Mexico recorded one of its sharpest declines in lethal violence in recent years, but a major new security assessment warns that the apparent improvement masks a deeper transformation in organized crime, with disappearances, extortion and localized cartel conflicts increasingly replacing mass homicide as the dominant threats.
The findings, published Tuesday in the 2026 Peace Index by the Institute for Economics and Peace, showed homicides in Mexico fell 22.7% over the past year while overall peace levels improved by 5.1%.
The report broadly reinforces claims made by Claudia Sheinbaum, whose administration has repeatedly pointed to falling murder rates as evidence that its intelligence-driven security strategy is beginning to produce measurable results after years of cartel violence.
Yet researchers behind the report warned that the decline in killings should not be mistaken for a comprehensive stabilization of Mexico's security environment.
"Structural risks threatening the sustainability of these advances persist," the report stated, arguing that Mexico is entering "a transition stage in the dynamics of violence and criminality."
That transition, according to the IEP, increasingly involves criminal organizations shifting away from high-profile mass killings toward less visible but deeply destabilizing forms of violence.
Among the most concerning trends identified in the report:
- Rising disappearances across several regions.
- Expansion of extortion networks tied to fragmented criminal groups.
- Greater use of firearms in ordinary street-level crime.
- Domestic violence consolidating itself as Mexico's most common offense.
Researchers said the increase in disappearances reflects both "the persistence of criminal structures" and serious institutional weaknesses in investigations and prosecutions.
The findings underscore a growing concern among security analysts that Mexico's organized-crime landscape is becoming more decentralized and therefore harder for authorities to contain.
Rather than operating through a handful of dominant cartels, criminal activity is increasingly splintering into smaller regional factions competing for control over local economies, transportation routes and extortion rackets.
The report specifically highlighted renewed instability in Sinaloa following internal fractures inside the Sinaloa Cartel after the capture of cartel leader Ismael 'El Mayo' Zambada.
Analysts say those internal divisions have intensified localized violence even as national homicide figures trend downward.
Official Mexican government data released in April showed the country averaging 51.4 homicides per day in March - the lowest level recorded for that month since 2016.
The Sheinbaum administration has argued that homicides have fallen approximately 41% since she took office in October 2024.
Officials attribute the decline to a strategy focused on:
- Intelligence operations.
- Targeted arrests.
- Financial disruption of criminal networks.

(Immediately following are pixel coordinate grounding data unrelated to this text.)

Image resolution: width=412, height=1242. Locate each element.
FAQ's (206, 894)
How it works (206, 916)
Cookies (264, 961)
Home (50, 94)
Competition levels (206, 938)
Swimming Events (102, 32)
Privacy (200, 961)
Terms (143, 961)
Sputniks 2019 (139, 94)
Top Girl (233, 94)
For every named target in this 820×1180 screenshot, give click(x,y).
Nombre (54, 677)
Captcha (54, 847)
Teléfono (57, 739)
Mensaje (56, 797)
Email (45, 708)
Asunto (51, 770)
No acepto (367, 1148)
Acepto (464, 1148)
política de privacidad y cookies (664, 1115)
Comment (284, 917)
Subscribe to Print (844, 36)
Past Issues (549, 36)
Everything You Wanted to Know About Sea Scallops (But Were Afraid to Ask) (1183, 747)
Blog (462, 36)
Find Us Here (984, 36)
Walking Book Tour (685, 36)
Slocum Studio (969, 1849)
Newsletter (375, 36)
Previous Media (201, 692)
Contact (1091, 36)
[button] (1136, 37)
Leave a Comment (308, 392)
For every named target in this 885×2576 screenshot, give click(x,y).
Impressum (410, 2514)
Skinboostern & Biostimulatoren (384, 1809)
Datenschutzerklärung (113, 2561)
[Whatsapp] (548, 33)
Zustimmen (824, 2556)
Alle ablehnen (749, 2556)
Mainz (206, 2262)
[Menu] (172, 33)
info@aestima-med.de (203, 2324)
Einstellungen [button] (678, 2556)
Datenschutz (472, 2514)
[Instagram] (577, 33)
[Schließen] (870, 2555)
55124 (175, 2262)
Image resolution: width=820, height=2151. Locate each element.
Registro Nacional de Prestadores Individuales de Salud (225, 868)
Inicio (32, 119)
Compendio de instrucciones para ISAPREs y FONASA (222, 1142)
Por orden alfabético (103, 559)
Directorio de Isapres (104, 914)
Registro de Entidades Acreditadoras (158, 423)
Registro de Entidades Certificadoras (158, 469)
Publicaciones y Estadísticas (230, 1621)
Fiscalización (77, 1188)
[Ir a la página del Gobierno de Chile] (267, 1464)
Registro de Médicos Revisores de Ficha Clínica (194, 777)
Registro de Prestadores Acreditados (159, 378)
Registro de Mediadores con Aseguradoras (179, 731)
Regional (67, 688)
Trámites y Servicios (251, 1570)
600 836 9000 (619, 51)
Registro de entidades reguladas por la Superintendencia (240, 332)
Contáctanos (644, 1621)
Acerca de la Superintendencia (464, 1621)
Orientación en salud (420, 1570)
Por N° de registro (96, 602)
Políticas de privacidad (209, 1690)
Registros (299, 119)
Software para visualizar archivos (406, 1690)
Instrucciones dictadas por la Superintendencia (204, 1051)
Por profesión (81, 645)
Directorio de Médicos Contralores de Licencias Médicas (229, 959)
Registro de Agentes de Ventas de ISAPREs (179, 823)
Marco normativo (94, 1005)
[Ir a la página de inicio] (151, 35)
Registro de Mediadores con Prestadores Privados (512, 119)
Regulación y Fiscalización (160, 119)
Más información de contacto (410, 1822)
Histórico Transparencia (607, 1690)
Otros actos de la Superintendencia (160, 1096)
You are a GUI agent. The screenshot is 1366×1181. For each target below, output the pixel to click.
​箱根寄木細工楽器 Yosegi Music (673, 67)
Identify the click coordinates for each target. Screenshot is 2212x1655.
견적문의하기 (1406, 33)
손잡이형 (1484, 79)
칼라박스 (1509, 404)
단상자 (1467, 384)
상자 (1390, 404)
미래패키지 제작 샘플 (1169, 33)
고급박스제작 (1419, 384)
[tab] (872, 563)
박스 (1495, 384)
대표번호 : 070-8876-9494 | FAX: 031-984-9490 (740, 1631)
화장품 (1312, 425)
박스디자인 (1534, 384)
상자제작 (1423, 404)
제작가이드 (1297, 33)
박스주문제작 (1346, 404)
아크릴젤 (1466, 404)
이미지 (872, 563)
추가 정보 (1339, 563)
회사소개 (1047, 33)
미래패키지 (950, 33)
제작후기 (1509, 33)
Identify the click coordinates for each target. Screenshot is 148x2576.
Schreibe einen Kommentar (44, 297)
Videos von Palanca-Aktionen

- Increased coordination between federal security agencies.
The improvement marks a notable shift from the later years of former President Andrés Manuel López Obrador, whose "hugs, not bullets" approach prioritized social programs and reduced direct military confrontation with organized crime groups.
Under López Obrador, homicide rates reached historic highs between 2018 and 2020 before gradually beginning to decline.
Still, the Peace Index warns that falling homicide numbers alone may obscure deeper institutional fragility.
Mexico's prison population has now climbed above 256,000 inmates, the highest level on record, placing additional strain on correctional systems already criticized for overcrowding and corruption.
The report also cited what it described as a "historic deficit" in investigative and judicial capacity, driven by staffing shortages, slow-moving prosecutions and severe case backlogs across the criminal justice system.